More Than Conquerors
Held in the Chaos: When God’s Love Is the Only Certainty
There are very few things I’m completely certain of anymore. The older I get, the more that list seems to shrink. Maybe you feel the same. The certainties that once felt so black and white now have soft grey edges. Questions I thought I had answered in my twenties show up again in my forties, but this time with more nuance, more humility, and—oddly enough—more peace.
As Bono sings in City of Blinding Lights:
“The more you see, the less you know,
The less you find out as you go…
I knew much more then than I do now.”
Certainty, it turns out, doesn’t always help us when life gets messy. And life does get messy. Plans fail. People leave. The world feels shakier than it used to. Maybe it always was. Maybe we’re just paying closer attention now.
But in the middle of the mess, what if the thing we need most isn’t certainty—but faith?
Faith That Stands in the Storm
Not the kind of faith that ignores pain, but the kind that recognizes God is present in it. A faith that holds up when everything else crumbles. A faith that doesn’t require all the answers, but knows—knows—we’re not alone.
This is the kind of faith Paul speaks to in the final verses of Romans 8. These are words many of us have heard in hospital rooms, at funerals, or during the darkest nights of our souls. And for good reason: they are some of the most powerful, comforting words ever written.
“And we know that in all things God works for the good of those who love him, who have been called according to his purpose.” (Romans 8:28, NIV)
This verse has often been misunderstood. Some take it to mean everything that happens is good, or that everything happens for a reason. But that’s not what Paul is saying.
Not everything is good. Cancer isn’t good. Divorce isn’t good. But God is so good, so powerful, so loving—that He can work even in those things. He doesn’t cause the chaos, but He works within it.

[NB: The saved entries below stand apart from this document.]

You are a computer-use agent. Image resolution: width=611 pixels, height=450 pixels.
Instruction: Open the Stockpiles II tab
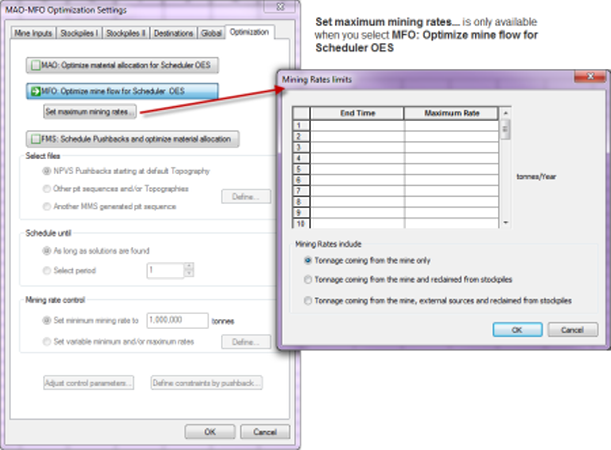[127, 34]
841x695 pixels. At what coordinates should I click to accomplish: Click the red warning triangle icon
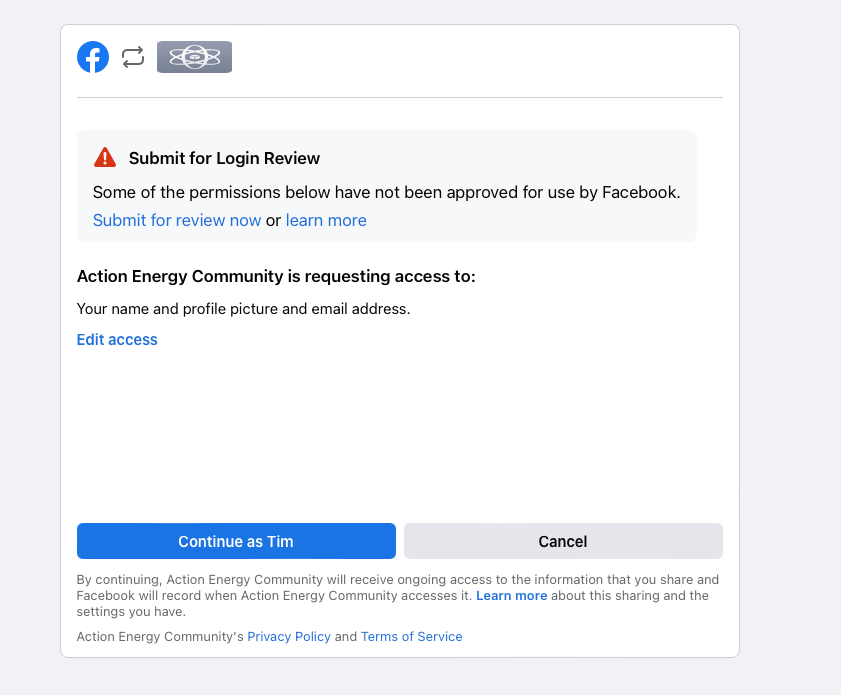pyautogui.click(x=105, y=158)
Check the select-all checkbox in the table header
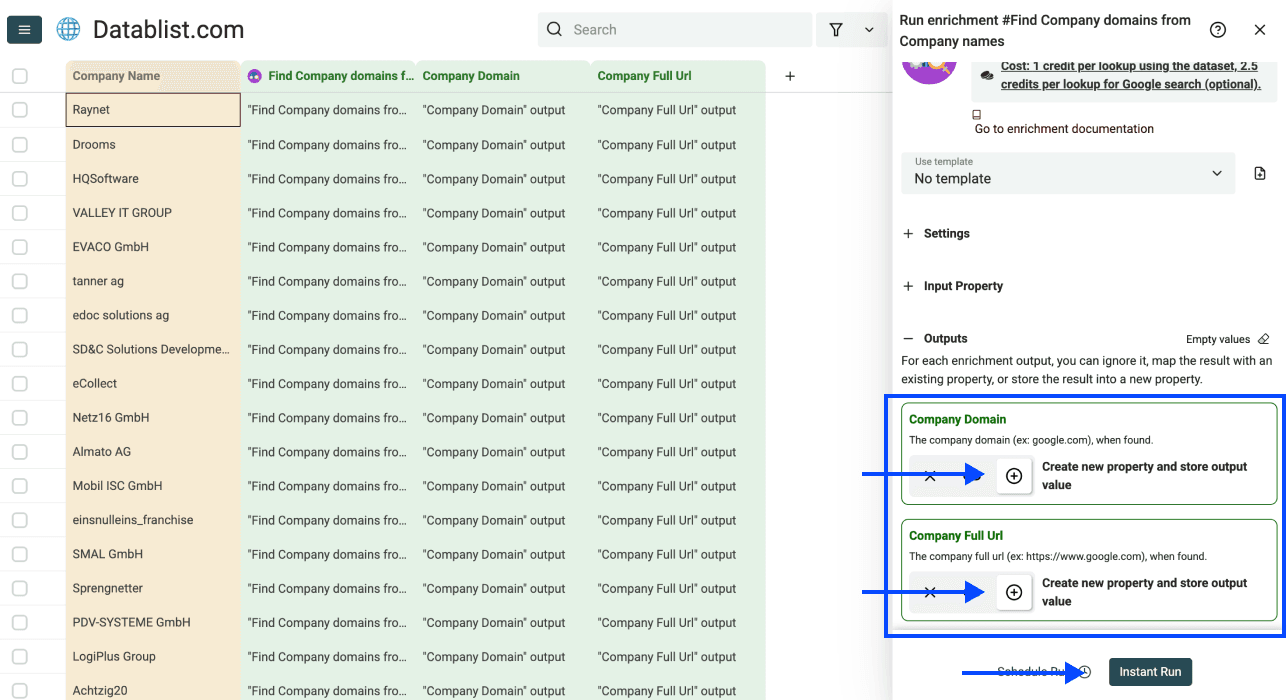 click(x=19, y=75)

Think of a master chef who takes bitter herbs and strange spices, and somehow creates a dish that is nourishing and beautiful. That’s what God does with the mess of our lives.
And Paul doesn’t say “we feel that God is working,” or “we hope He might be.” He says: we know. This is a deep, Spirit-shaped conviction—not a fragile optimism.
When the Story Doesn’t Go the Way You Wrote It
There are parts of my story I would never have chosen. Losing my dad at 13? That page wouldn’t have made it into my version of the script. And yet—God has met me in that grief in ways I couldn’t have imagined. It didn’t have to happen for me to become who I am, but God used it to shape compassion in me. To allow me to sit with others in their pain. To understand the weight of sorrow and the unexpectedness of joy.
God didn’t write that tragedy. But He has never stopped writing beauty into the aftermath.
“In all things God works…”
That’s the promise.
More Than Conquerors—Because We’re Held
And just when we think Paul has already said the most beautiful thing, he says this:
“Who shall separate us from the love of Christ? Shall trouble or hardship or persecution or famine or nakedness or danger or sword?… No, in all these things we are more than conquerors through him who loved us.”
(Romans 8:35, 37)
More than conquerors. Not by our strength or spiritual resume—but because of His love. A love that held us at the cross and holds us still. A love that isn’t shaken by our doubt, or diminished by our suffering.
Paul goes on to say:
“For I am convinced that neither death nor life, neither angels nor demons, neither the present nor the future… nor anything else in all creation will be able to separate us from the love of God that is in Christ Jesus our Lord.”
(Romans 8:38–39)
If you’re reading this while you’re in a storm, or walking through a fog, or barely hanging on—please hear this:
You are held.
Not just by a comforting idea, but by a Person. Jesus Christ—crucified, risen, reigning—is holding you. Right now. Not because you’ve got it all together. But because He loves you.
Start With Love
I read a line recently that’s been lingering in my soul. Shannon K. Evans writes in her book The Mystics Would Like a Word:
“I am placing my bets on the side of love.”
Me too.
Not because it’s easy. Not because it explains away all the suffering or ties everything up in a bow. But because Scripture tells us this is who God is.
“God is love.” (1 John 4:8)
And love is what shows up in the dark. Love is what holds when we can’t hold on anymore. Love is what makes us more like Jesus—often through the very things we thought would break us.
A Challenge: Bet on Love
So here’s the invitation:
Place your bet on love.
Even when it’s hard. Even when nothing makes sense. Even when the prayers are unanswered and the grief is fresh and the night feels endless.
Trust that God is working in all things. That He is not absent from your suffering, but present in it. That He is shaping you—not in spite of your pain, but sometimes through it.
And trust this most of all: nothing can separate you from His love.
Absolutely nothing.
So the next time life shakes, and you’re unsure of what you believe or where to stand—stand here:
“For I am convinced that… nothing in all creation will be able to separate us from the love of God that is in Christ Jesus our Lord.” (Romans 8:38–39)
Reflection Questions:
- Where in your life do you feel uncertainty or pain right now?
- How might God be working in that space, even if He didn’t cause it?
- What would it look like for you to “place your bet on love” today?